It seems quite clear from your posts and from the EIT paper that the desired duty cycle for driving the MOSFET is 3.7%, and I can accept that the circuit in the Quantum article achieves quite the opposite, because as you say you had no involvement with the design or testing of that circuit. No problem there for me.

It appears the fellow that did the 555 timer design for the article was doing so to achieve 3.7% duty cycle at the MOSFET Drain rather than the MOSFET Gate . Errors and mis-communications do happen, so I think it's safe to say that the 555 timer circuit shown in the Quantum article can be dismissed as valid for your experiment, and that those wanting to replicate your experiment do so with either a function generator or some other oscillator capable of achieving the desired 2.4kHz/3.7% duty cycle wave form, and driving the MOSFET.
"It appears the fellow that did the 555 timer design for the article was doing so to achieve 3.7% duty cycle at the MOSFET Drain rather than the MOSFET Gate"

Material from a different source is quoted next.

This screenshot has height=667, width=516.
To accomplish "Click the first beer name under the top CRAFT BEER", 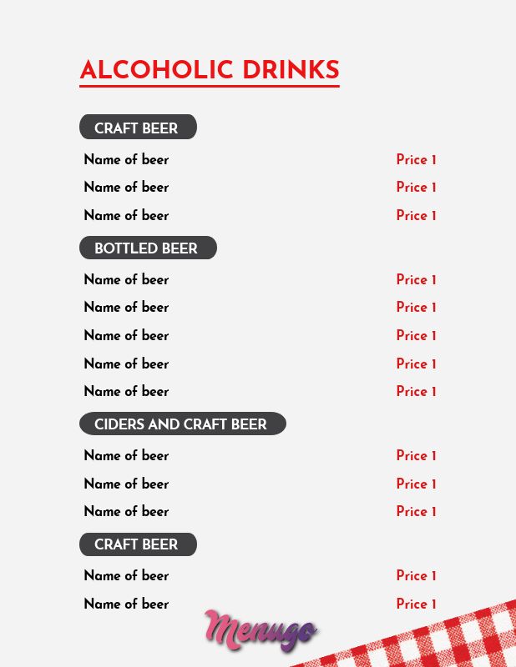I will (127, 159).
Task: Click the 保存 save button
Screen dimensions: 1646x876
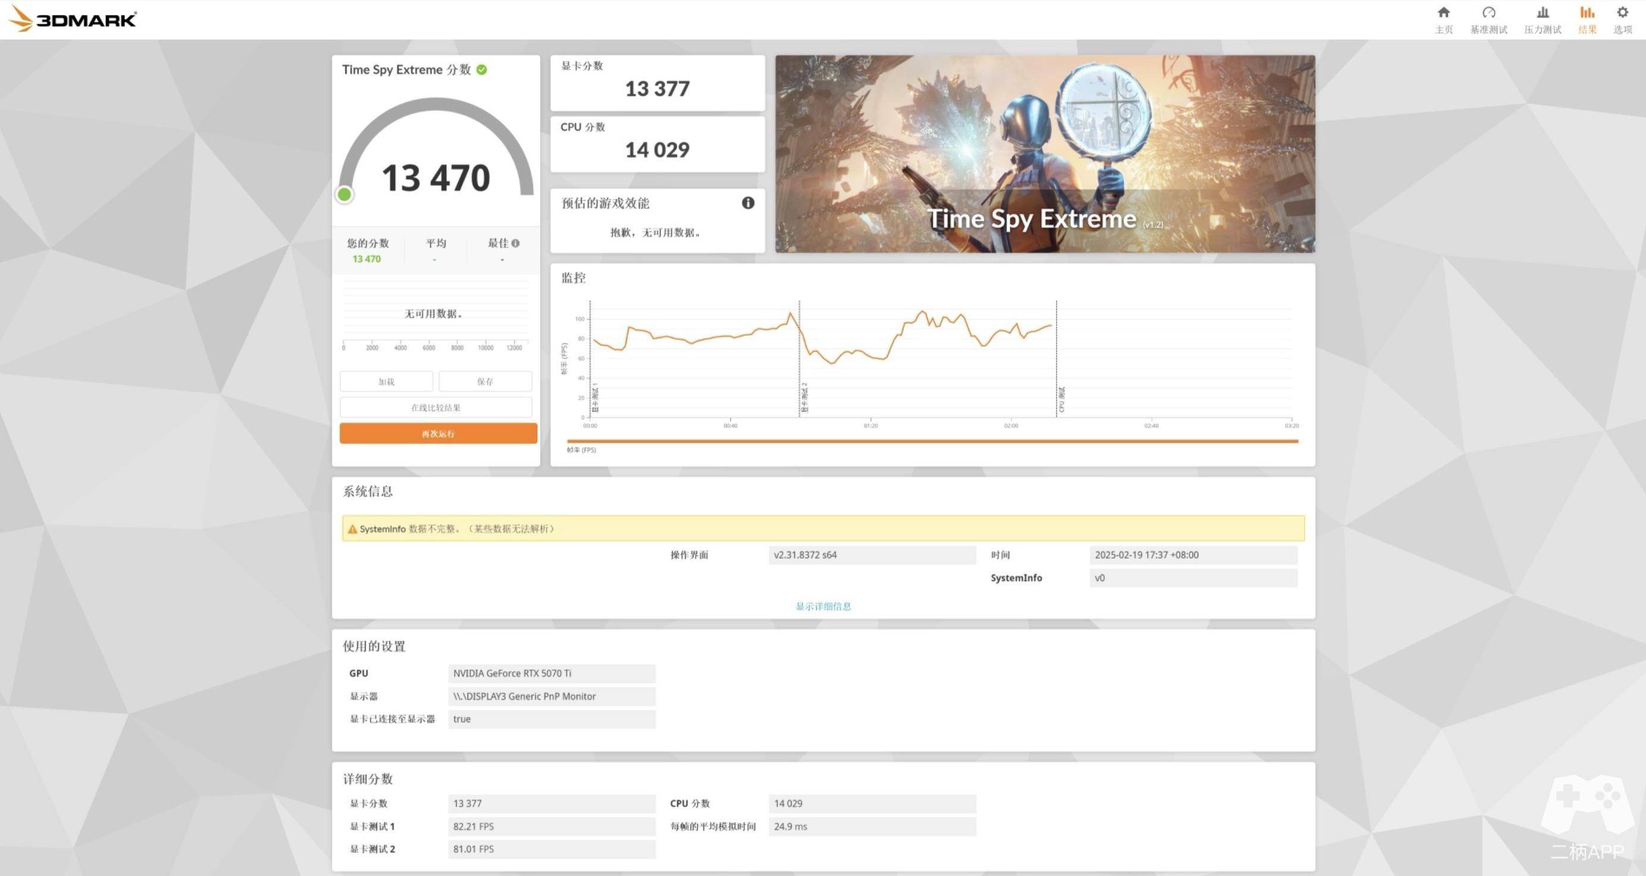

I'm just wondering about something and anyone feel free to jump in.

Q1) The bottom line is that for each pulse/cycle, the battery should only be delivering current for 3.7% of the time. Is this correct? That is the point of having the duty cycle to begin with is that power is delivered for x% of the time per cycle.

Q2) If the Quantum article circuit has a 3.7% duty cycle at the Mosfet DRAIN - doesn't that mean that the Mosfet is allowing current to pass through from the battery at 3.7% of the time per pulse?

Q3) In the below diagram, if the Mosfet drain is conducting 3.7% of the time per pulse will the LED be on 3.7% of the time?

------------------------------------------------------------------



Example application of an N-Channel MOSFET. When the switch is pushed the LED lights up.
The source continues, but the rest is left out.